*** Records provided ***
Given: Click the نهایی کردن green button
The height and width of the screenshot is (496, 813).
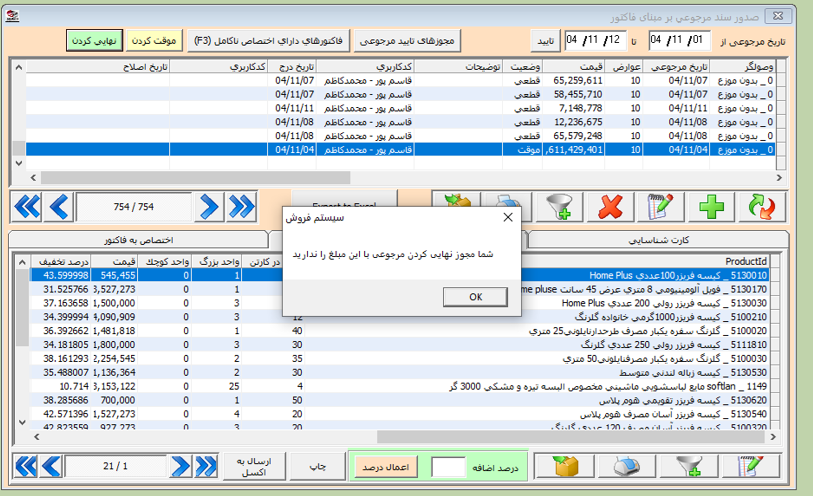Looking at the screenshot, I should pyautogui.click(x=93, y=40).
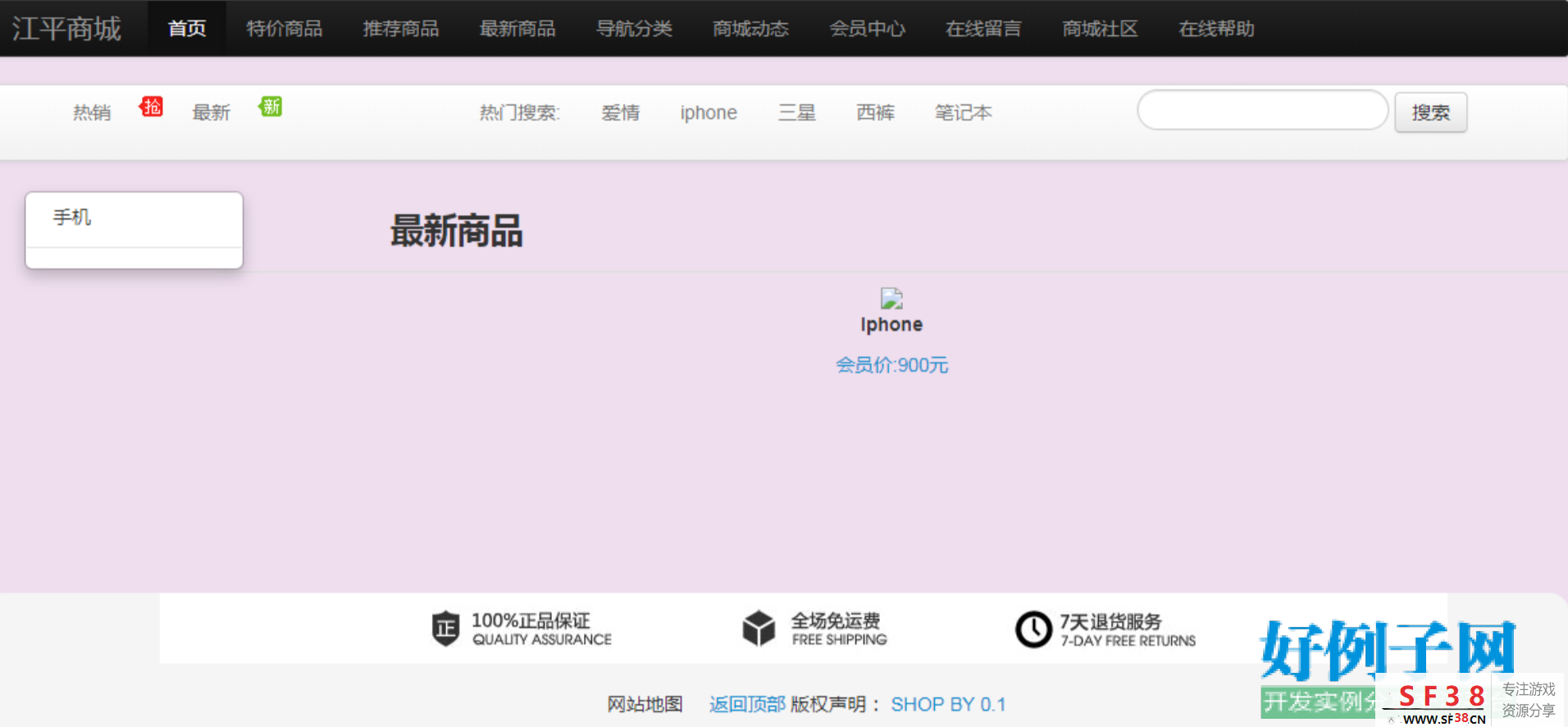This screenshot has height=727, width=1568.
Task: Open the SHOP BY 0.1 footer link
Action: point(948,704)
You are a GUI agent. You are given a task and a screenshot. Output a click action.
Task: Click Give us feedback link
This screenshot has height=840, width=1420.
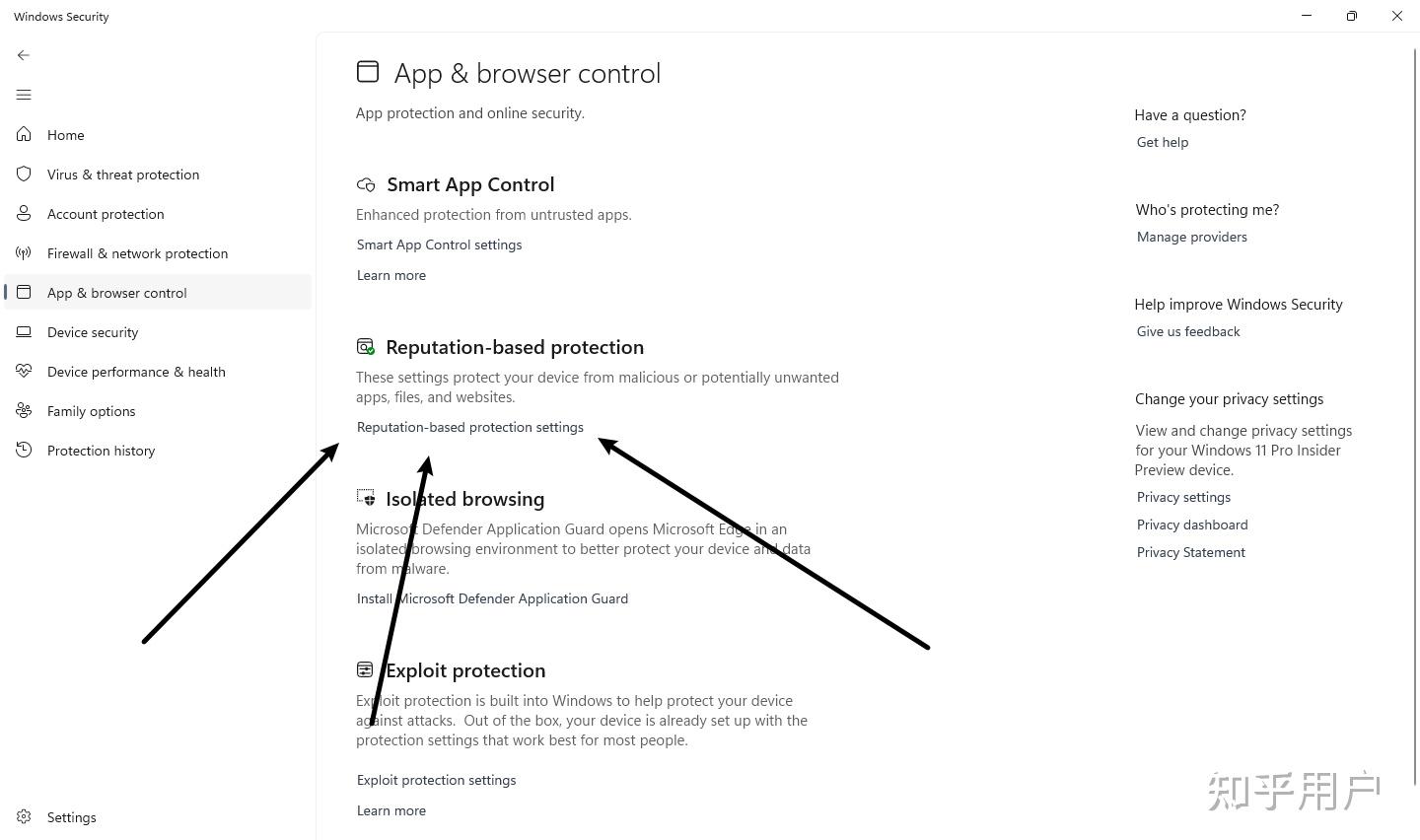(x=1188, y=331)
***
To do: The listing above must be repeated exactly. Its pictures are not part of the copy.

Exercise result:
Given: Click the نهایی کردن green button
The height and width of the screenshot is (496, 813).
Looking at the screenshot, I should pyautogui.click(x=93, y=40).
This screenshot has height=727, width=1568.
Task: Open the SHOP BY 0.1 footer link
Action: point(948,704)
You are a GUI agent. You are given a task and a screenshot. Output a click action.
Task: Click Give us feedback link
This screenshot has height=840, width=1420.
(x=1188, y=331)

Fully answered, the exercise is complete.